=== Task ===
Once the line holding "Task: Choose Copy" is found in the entries below, restate it and each line after it word for word, with no pictures.

=== Materials provided ===
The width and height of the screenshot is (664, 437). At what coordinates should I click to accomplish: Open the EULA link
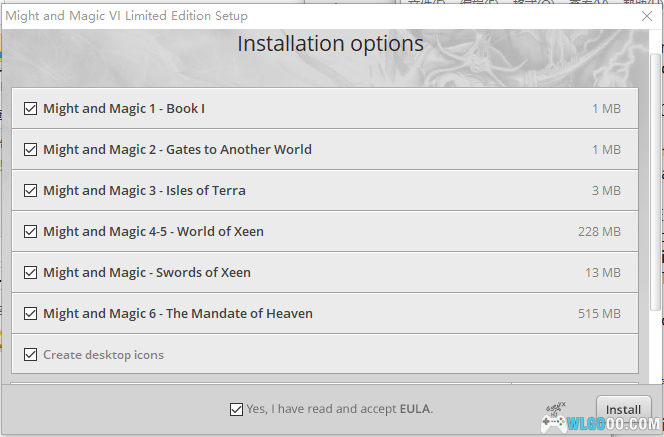tap(415, 408)
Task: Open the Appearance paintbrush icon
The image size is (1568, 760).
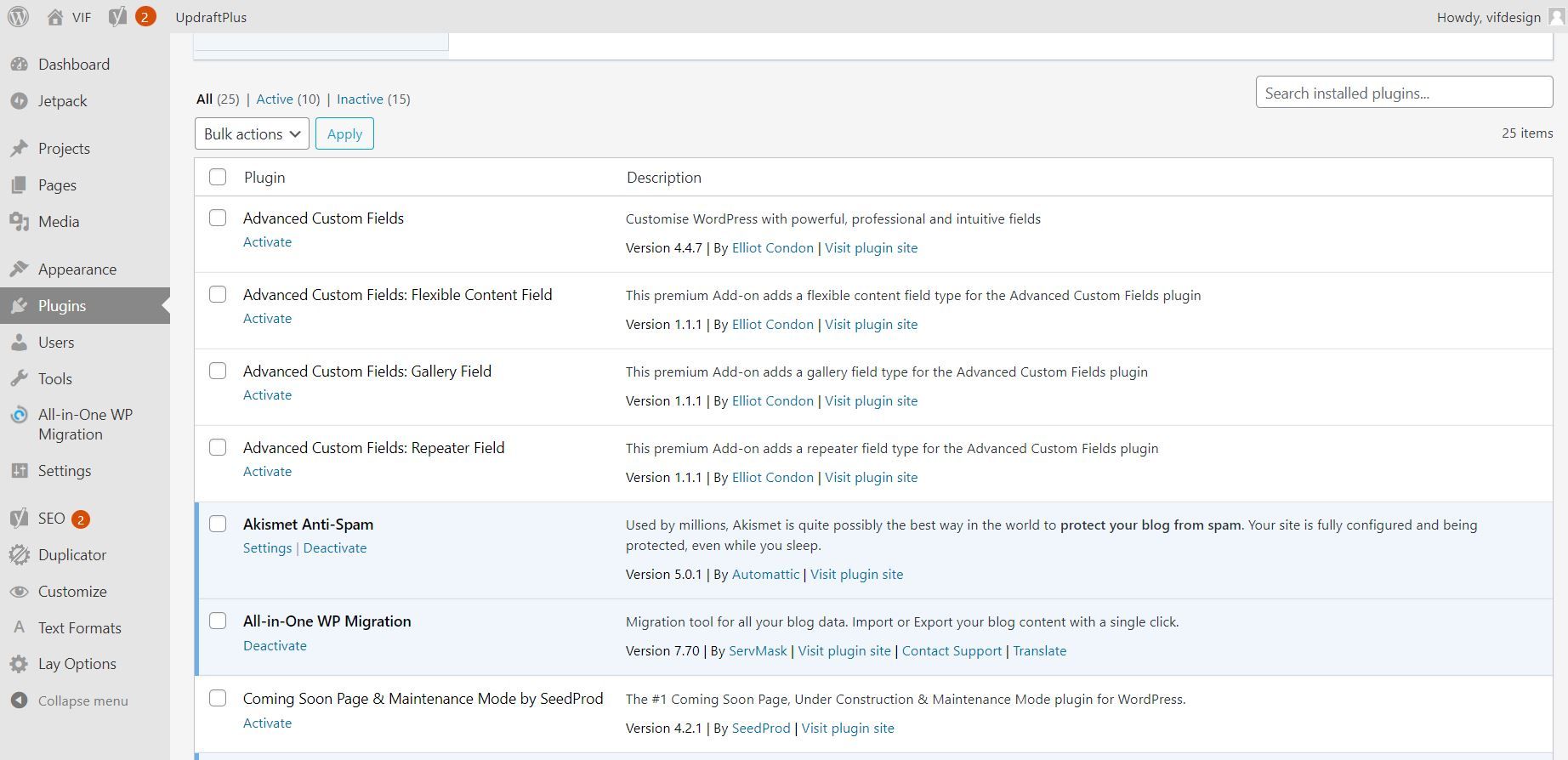Action: (x=19, y=269)
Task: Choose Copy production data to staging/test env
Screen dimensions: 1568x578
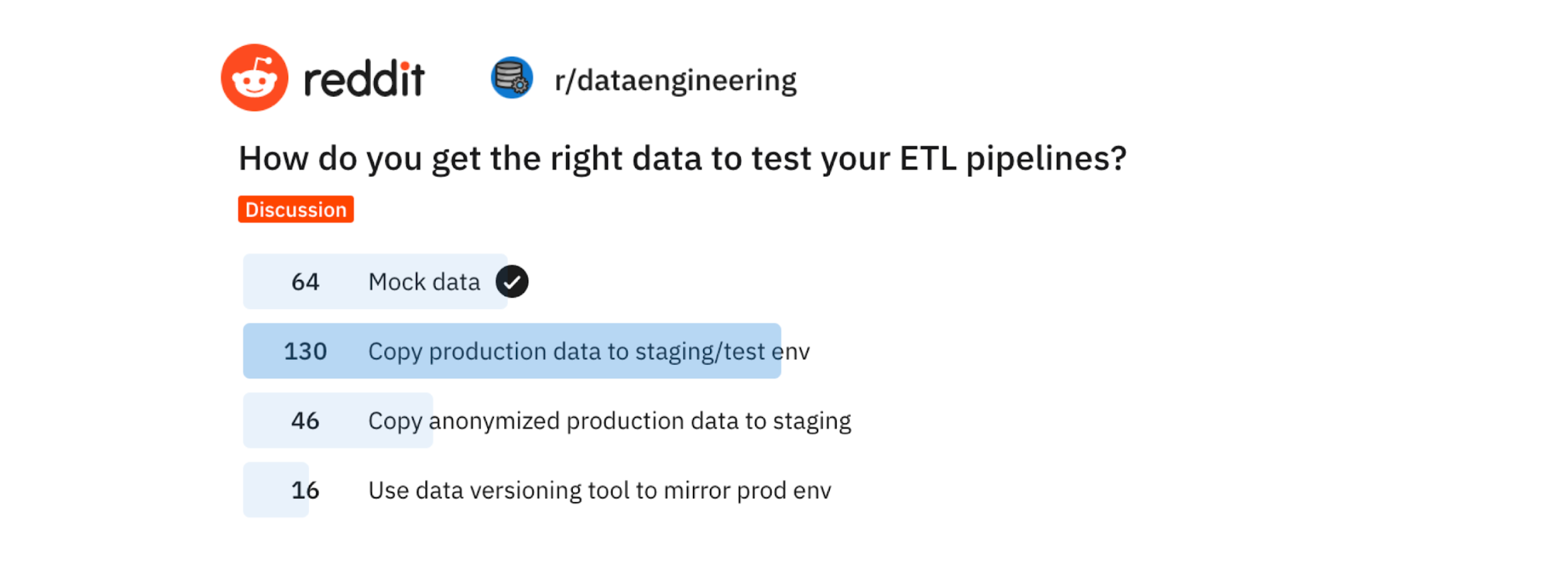Action: tap(588, 351)
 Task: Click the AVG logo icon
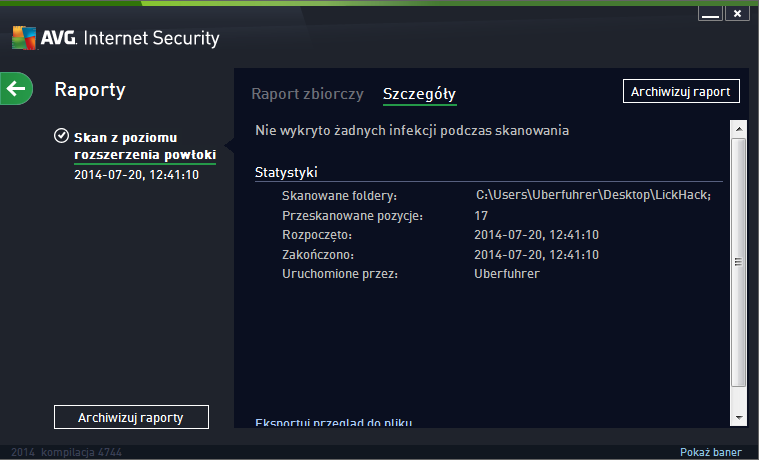[24, 38]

=== Exercise answer ===
Task: Choose Copy production data to staging/test env
Screen dimensions: 1568x578
Action: tap(588, 351)
 Task: Click the AVG logo icon
[24, 38]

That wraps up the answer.